Fréttablaðið
- Type: Daily newspaper
- Format: Tabloid
- Owner: Torg ehf.
- Publisher: Jón Þórisson
- Editor: Sigmundur Ernir Rúnarsson
- Founded: 2001
- Ceased publication: 31 March 2023
- Political alignment: Centre-left
- Language: Icelandic
- Headquarters: Kalkofnsvegur 2, 101 Reykjavik, Iceland
- Circulation: 75,000 (as of February 2022)
- Website: frettabladid.is

= Fréttablaðið =

Icelandic newspaper

Fréttablaðið (The Newspaper) was a free Icelandic newspaper. It was distributed five days per week. At its peak, it was the most read newspaper in Iceland.

==History and profile==
Fréttablaðið was established in 2001. It was originally owned primarily by the media group 365. The paper was published six days per week, Monday — Saturday until September 2003, when its frequency was switched to daily. As of 2019, it was published six days per week again, and as of 2020, it was published five days per week. It is entirely funded by advertising.

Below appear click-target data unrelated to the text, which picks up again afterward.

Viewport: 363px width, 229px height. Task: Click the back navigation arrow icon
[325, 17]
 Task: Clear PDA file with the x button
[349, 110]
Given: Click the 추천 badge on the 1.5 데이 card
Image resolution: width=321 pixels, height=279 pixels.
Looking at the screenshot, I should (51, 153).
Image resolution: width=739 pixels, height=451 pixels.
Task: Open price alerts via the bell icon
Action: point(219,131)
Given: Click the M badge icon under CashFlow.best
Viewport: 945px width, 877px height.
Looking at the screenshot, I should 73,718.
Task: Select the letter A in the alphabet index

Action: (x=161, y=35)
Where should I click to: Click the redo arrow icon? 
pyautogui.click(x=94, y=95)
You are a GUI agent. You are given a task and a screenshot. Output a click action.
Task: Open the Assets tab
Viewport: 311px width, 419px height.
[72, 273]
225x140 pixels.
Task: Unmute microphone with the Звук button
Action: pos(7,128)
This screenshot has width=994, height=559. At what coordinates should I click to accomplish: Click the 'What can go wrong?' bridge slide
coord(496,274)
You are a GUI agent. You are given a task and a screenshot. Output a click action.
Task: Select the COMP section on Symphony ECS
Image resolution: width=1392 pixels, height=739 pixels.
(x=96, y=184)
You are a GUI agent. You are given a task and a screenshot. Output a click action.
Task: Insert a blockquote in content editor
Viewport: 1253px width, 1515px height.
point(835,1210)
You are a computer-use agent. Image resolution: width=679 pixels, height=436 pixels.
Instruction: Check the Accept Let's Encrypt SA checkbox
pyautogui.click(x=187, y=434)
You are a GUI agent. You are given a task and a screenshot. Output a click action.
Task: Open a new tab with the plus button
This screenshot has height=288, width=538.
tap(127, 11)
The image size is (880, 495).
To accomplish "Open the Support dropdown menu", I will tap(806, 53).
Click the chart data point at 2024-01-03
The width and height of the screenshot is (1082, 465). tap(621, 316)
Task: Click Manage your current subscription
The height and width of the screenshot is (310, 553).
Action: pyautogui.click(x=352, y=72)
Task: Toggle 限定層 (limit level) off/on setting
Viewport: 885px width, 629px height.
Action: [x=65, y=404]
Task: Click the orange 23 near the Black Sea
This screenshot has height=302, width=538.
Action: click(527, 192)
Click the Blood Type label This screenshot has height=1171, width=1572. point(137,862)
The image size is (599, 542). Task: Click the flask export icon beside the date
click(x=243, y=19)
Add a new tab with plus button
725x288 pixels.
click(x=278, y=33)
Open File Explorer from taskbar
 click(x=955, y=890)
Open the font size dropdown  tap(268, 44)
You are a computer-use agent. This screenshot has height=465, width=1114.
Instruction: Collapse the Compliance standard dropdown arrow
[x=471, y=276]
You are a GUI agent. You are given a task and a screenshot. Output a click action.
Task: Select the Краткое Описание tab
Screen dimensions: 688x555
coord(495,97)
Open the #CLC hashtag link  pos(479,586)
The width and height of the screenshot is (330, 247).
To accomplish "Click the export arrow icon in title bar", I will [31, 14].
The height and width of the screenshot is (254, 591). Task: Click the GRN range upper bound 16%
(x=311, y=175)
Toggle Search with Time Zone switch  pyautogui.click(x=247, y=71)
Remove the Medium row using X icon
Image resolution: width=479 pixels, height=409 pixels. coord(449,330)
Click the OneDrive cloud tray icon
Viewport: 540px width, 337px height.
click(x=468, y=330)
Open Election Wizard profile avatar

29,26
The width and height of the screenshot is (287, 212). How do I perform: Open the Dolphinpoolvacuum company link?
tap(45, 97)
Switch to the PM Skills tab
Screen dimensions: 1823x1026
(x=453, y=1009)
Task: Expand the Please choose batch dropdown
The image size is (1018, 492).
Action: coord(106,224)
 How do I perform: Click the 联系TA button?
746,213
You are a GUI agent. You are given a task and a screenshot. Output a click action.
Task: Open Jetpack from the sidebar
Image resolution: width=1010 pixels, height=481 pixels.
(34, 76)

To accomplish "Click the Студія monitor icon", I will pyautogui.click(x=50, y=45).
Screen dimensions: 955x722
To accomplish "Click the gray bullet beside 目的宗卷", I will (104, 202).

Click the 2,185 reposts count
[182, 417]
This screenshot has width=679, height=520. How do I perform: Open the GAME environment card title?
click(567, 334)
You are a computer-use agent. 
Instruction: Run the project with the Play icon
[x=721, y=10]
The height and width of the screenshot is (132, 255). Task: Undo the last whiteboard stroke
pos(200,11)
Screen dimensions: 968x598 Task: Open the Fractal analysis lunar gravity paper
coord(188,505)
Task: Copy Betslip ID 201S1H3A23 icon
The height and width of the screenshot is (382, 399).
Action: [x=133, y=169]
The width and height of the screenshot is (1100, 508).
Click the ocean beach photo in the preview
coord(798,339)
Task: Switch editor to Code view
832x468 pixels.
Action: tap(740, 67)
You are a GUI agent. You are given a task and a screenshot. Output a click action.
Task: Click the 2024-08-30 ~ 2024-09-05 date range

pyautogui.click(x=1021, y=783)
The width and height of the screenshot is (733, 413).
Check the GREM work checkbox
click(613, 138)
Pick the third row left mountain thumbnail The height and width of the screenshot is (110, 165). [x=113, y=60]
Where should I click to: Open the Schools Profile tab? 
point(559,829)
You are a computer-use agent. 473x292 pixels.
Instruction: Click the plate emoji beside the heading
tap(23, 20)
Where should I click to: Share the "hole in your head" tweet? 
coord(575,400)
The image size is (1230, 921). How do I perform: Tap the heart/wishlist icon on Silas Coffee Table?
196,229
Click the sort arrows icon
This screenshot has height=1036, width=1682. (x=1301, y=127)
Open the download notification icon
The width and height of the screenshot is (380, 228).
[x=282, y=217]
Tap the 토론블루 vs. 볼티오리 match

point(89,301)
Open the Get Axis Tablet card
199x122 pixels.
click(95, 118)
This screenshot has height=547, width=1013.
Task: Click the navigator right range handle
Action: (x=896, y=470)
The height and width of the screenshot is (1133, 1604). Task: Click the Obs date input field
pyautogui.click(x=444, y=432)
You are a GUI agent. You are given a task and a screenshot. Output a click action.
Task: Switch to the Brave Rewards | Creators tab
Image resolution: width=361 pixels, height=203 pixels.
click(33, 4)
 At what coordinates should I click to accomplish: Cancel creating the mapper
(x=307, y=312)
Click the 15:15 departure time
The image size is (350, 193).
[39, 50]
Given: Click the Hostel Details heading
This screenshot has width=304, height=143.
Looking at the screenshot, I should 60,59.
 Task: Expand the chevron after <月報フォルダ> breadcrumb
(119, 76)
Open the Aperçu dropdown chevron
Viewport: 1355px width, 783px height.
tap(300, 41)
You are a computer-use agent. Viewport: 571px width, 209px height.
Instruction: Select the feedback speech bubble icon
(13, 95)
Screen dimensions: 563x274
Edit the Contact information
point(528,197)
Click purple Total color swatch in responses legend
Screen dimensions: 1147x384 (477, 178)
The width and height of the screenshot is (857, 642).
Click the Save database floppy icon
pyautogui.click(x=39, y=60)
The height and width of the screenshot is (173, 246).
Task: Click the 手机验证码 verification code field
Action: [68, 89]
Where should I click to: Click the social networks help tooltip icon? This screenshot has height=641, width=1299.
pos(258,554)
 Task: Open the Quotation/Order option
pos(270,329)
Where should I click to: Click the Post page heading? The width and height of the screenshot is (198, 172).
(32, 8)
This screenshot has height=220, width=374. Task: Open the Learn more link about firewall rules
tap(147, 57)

Fréttablaðið has been described as siding politically with the Social Democratic Alliance (Samfylkingin) and for favouring Icelandic membership of the European Union. However, some of its editors have sided with the conservative Independence Party (Sjálfstæðisflokkurinn), and its former editor-in-chief and regular columnist is Independence Party's former leader and Prime Minister Þorsteinn Pálsson.

In the period of 2001–2002, the paper had a circulation of 70,000. In 2019, it had a circulation of 80,000. Forty percent of Iceland respondents to a Gallup survey stated that they read the paper.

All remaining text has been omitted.